David Cameron has decided to stall on human rights reform for now, partly because the Tories couldn’t quite work out how to get the reforms they wanted, and partly because the Prime Minister knew that he had a rebellion in his own party on his hands, opposition from almost all other parties bar the DUP, who Sam Coates explains in the Times have said they are unlikely to give their backing to the bill in the early part of the parliament.
Opponents of big changes to human rights legislation within the Tory party are not surprised by the delay. They also don’t think that it is likely to pass at any stage in this Parliament, unless it is dramatically slimmed down to the point that it makes very little difference. One says:
‘To put it bluntly, the Prime Minister is at his most powerful at the moment, and he thinks that he can’t get it through now. That suggests he will never get it through.’

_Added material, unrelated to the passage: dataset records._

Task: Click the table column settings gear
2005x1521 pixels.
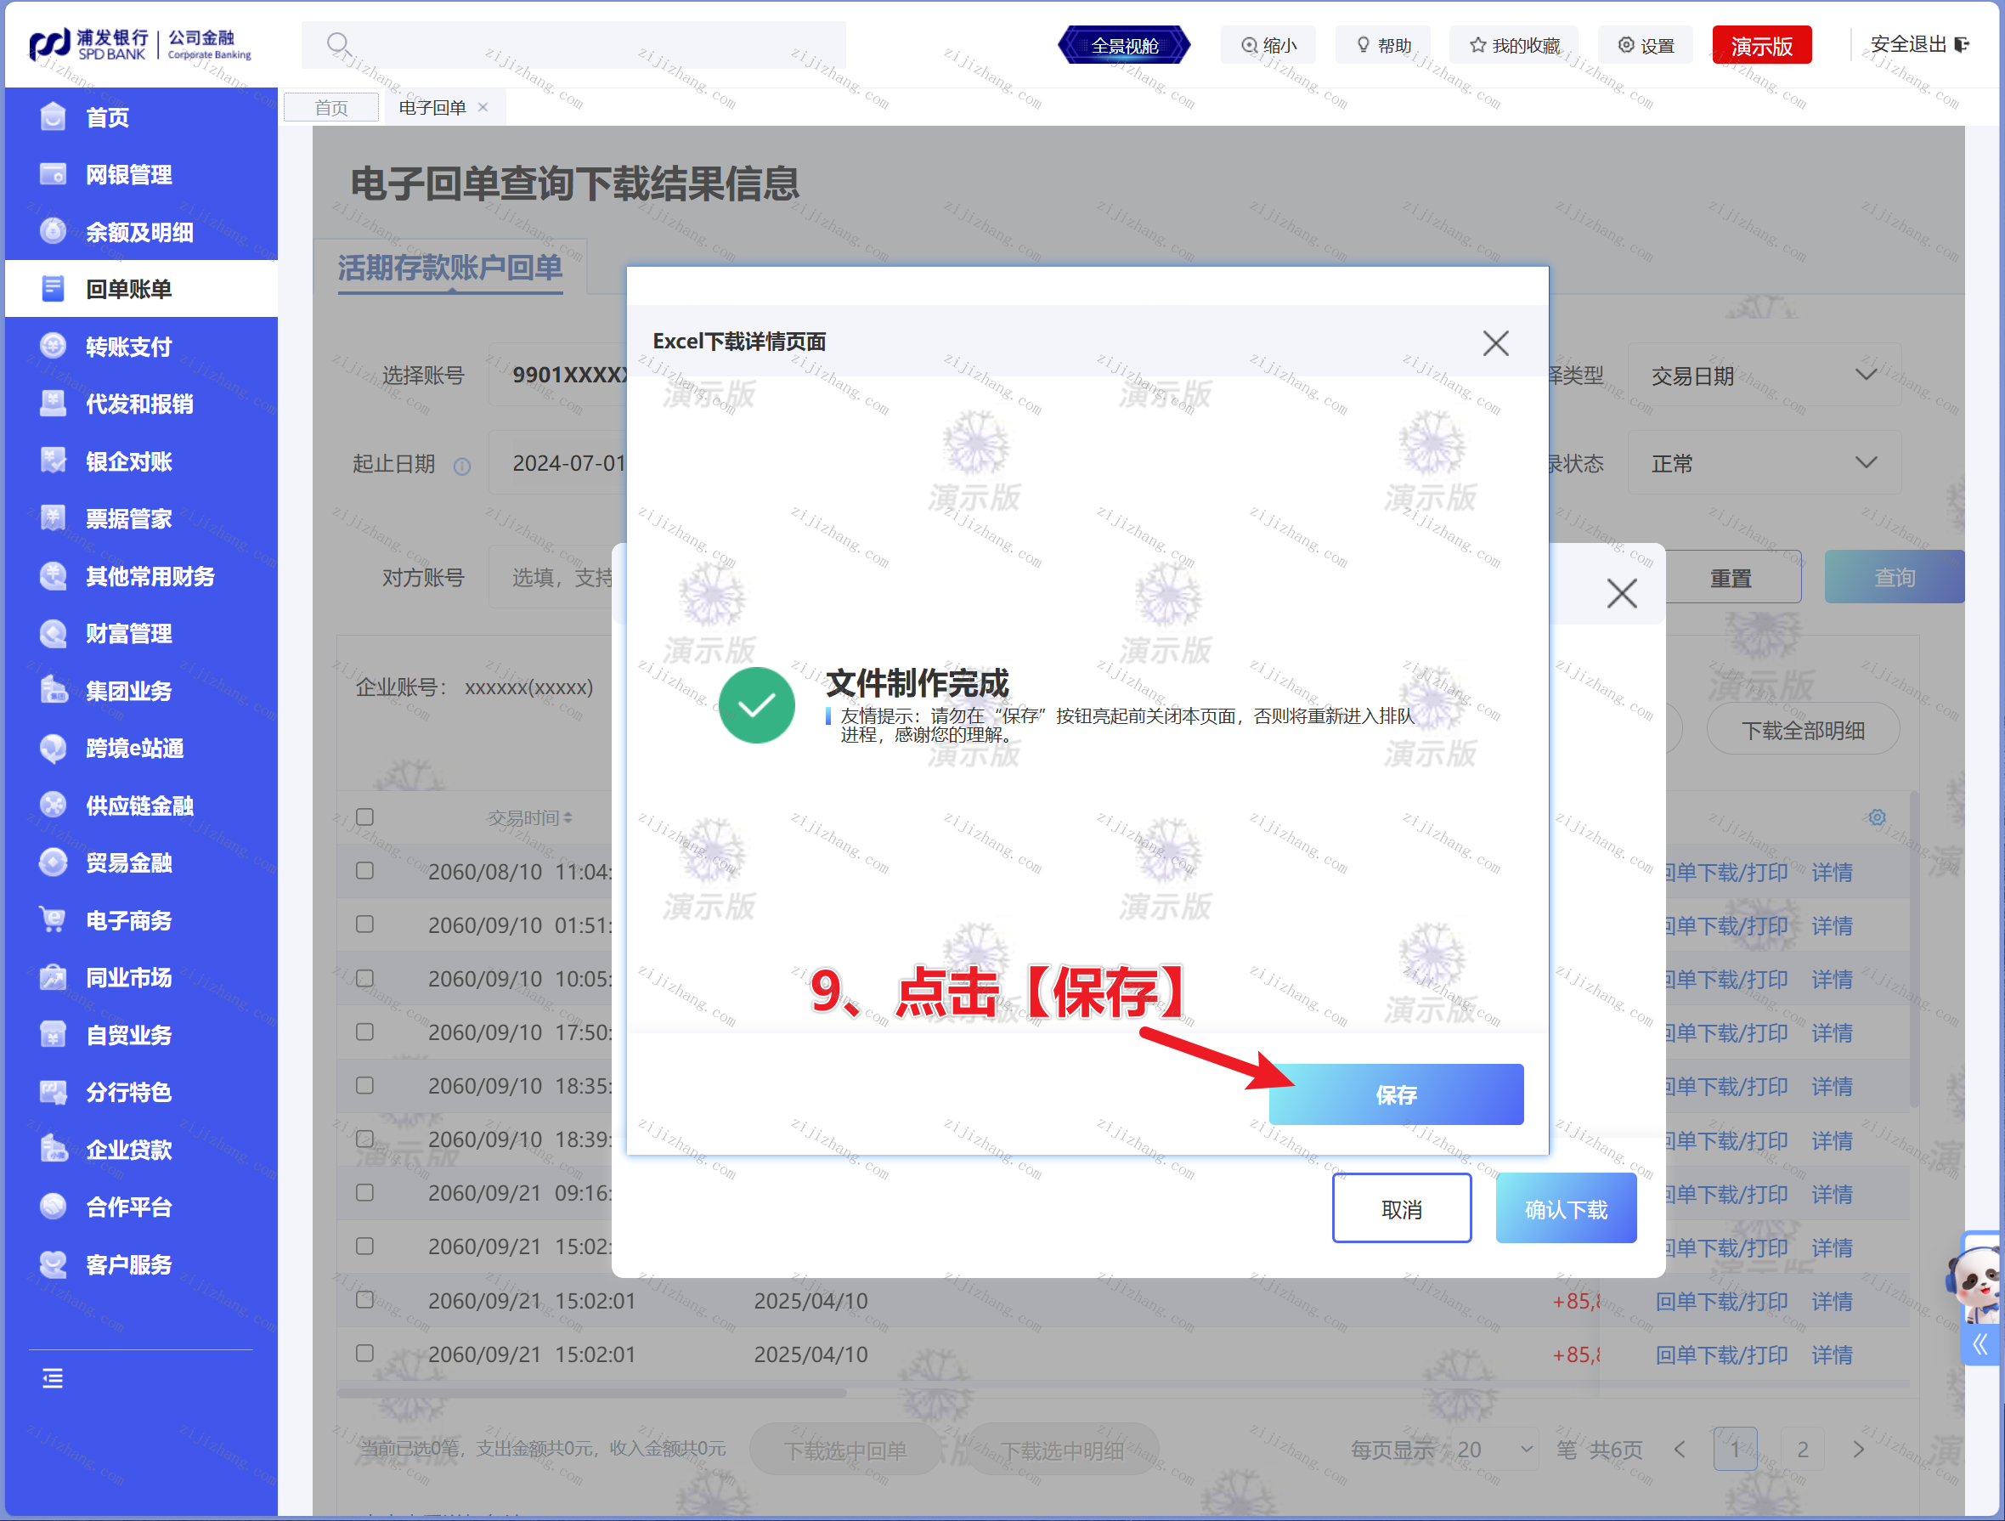Action: coord(1876,818)
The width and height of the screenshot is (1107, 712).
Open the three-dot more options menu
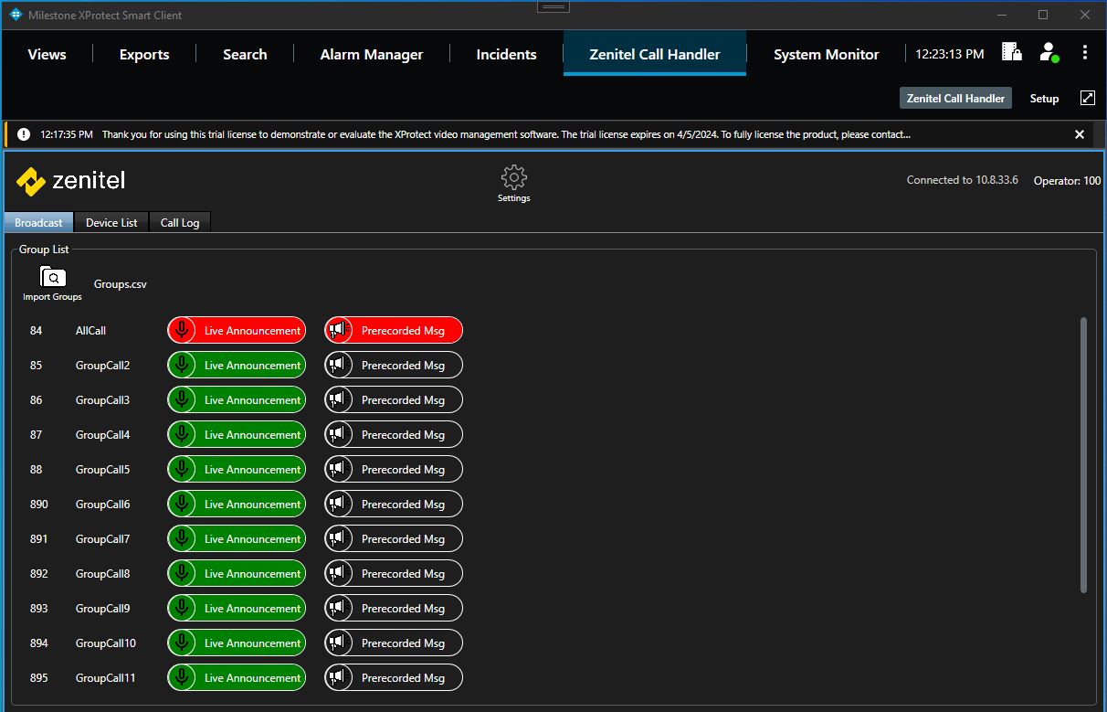(1084, 53)
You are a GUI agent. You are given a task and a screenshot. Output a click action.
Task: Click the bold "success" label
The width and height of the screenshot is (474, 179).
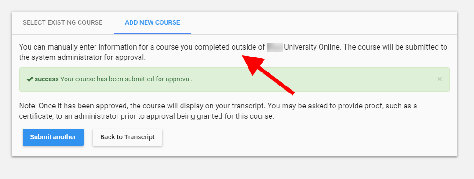pyautogui.click(x=46, y=79)
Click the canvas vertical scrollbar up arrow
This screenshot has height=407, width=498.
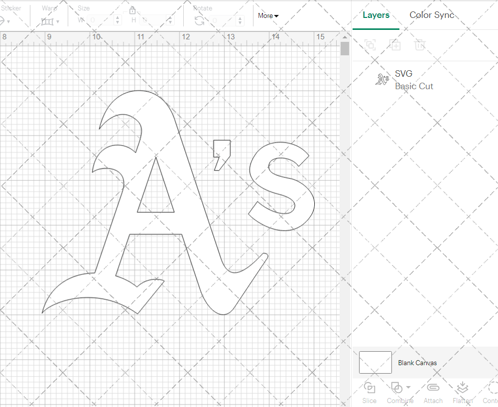pos(345,36)
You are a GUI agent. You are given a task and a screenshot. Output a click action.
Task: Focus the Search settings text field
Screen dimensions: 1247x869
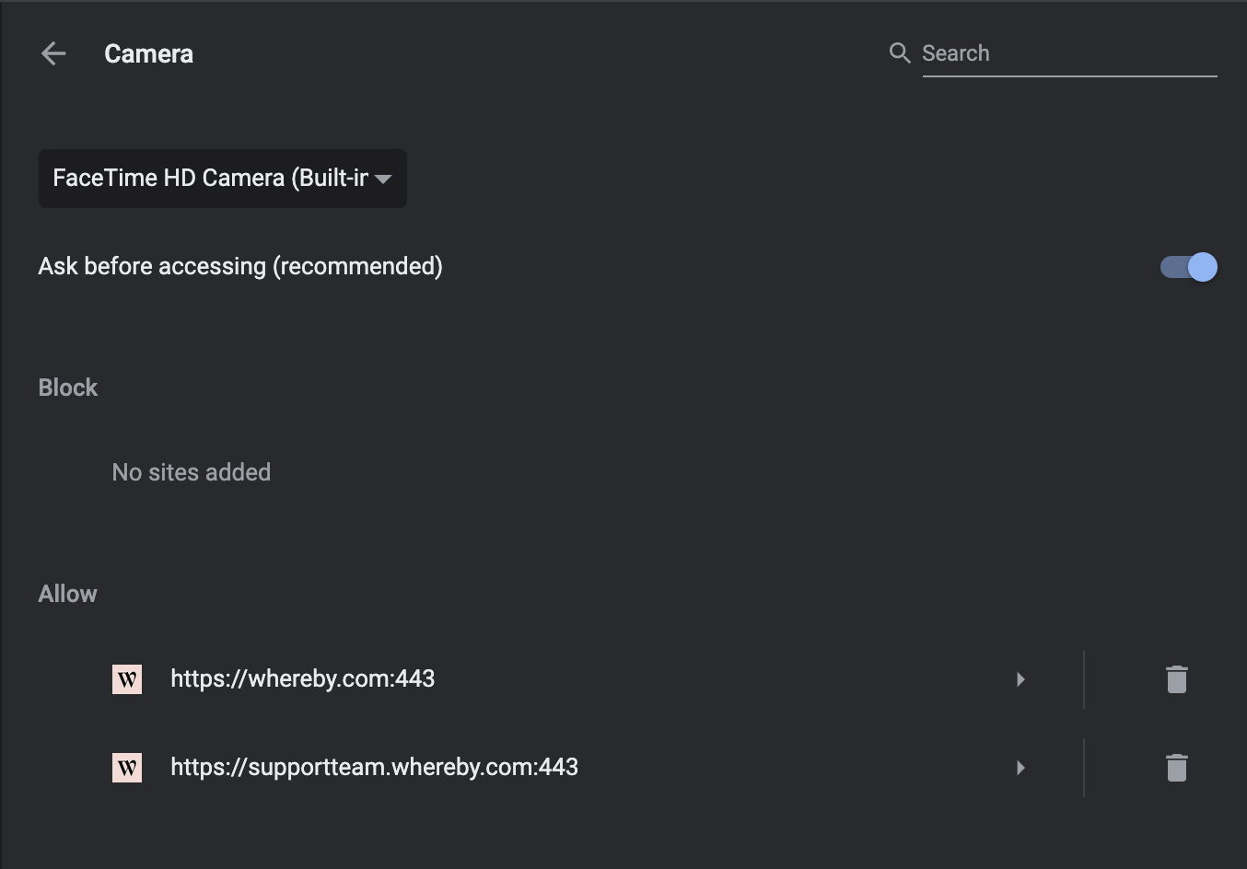click(x=1068, y=53)
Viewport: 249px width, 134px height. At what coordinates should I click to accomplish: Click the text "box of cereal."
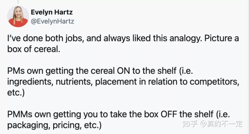coord(34,49)
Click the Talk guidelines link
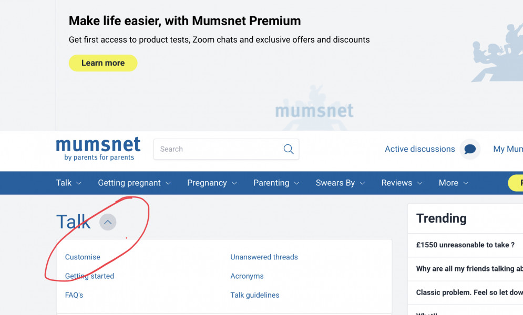The image size is (523, 315). (255, 295)

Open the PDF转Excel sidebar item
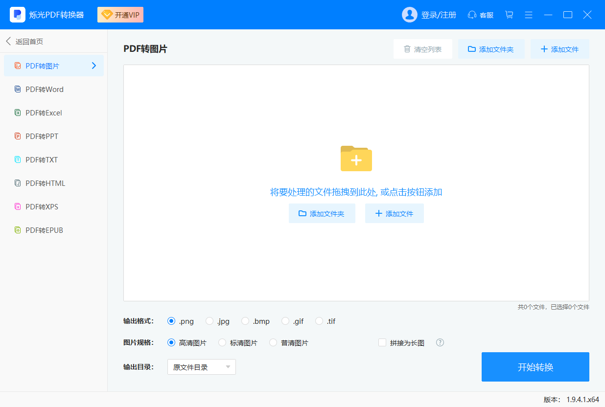(44, 113)
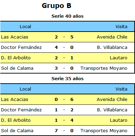The image size is (135, 136).
Task: Click score 7 for Sol de Calama
Action: (56, 131)
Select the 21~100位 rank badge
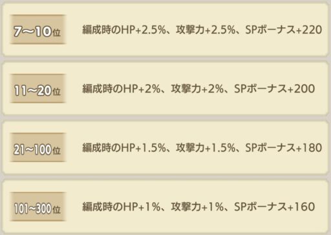 [38, 147]
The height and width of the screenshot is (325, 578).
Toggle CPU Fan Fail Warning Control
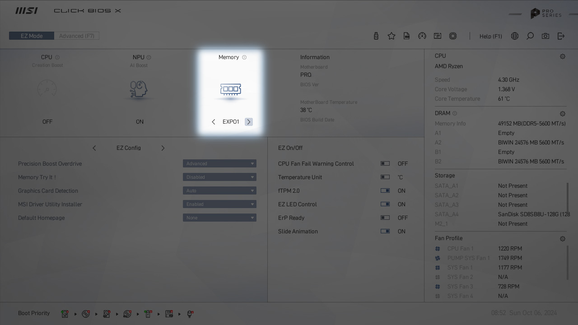click(x=385, y=164)
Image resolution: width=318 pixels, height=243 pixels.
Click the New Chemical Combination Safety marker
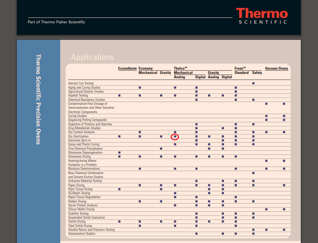pyautogui.click(x=253, y=173)
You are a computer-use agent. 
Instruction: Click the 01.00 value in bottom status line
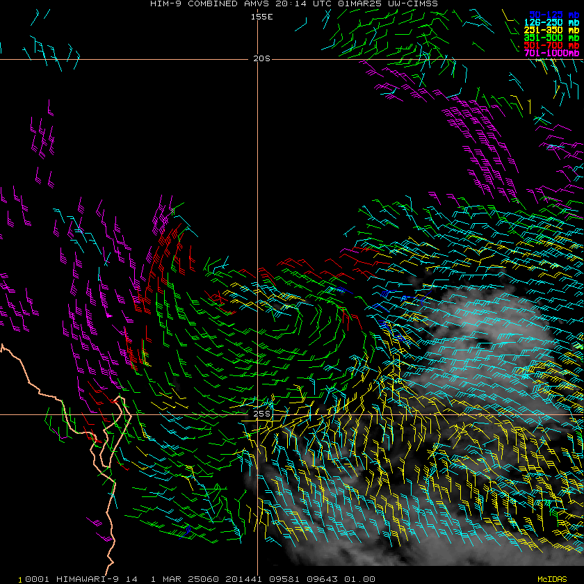click(x=359, y=579)
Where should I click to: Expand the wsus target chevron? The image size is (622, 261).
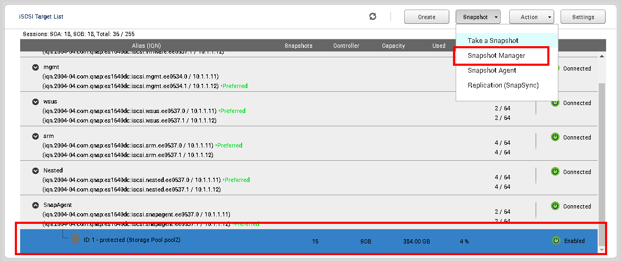pos(35,102)
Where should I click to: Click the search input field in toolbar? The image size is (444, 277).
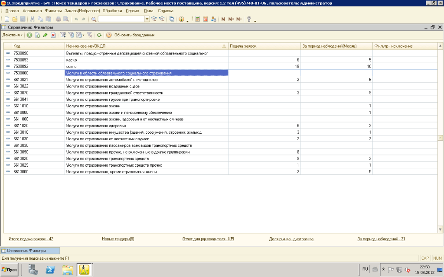point(121,19)
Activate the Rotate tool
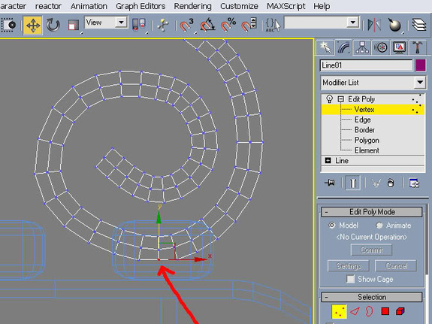This screenshot has width=432, height=324. pos(53,25)
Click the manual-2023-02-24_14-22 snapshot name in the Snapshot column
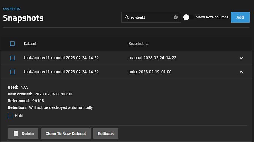This screenshot has width=254, height=142. point(152,58)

Indeed, Cameron sees this Queen’s Speech as his real opportunity to get more controversial bills and reforms through while the Labour party is running around trying to elect a leader, rather than thinking about whether it opposes certain policies, and without the Lib Dems making the sort of fuss that anyone can hear. He can also take advantage of his party still being in an excellent mood that it won, which will last through many votes on issues which a tired and grouchy party in the mid-term of a parliament might try some funny business on. So if he has to delay until the later stage of the parliament to get his legislation through, he might find that those opposed to scrapping the Human Rights Act have grown in number and power, not diminished. Given the DUP can only offer eight extra votes, the Tory opponents to HRA reform hardly need to grow that much in number and power. So it may well be that this fleeting glance at what the Tories would do on human rights is all we’ll get in this Parliament.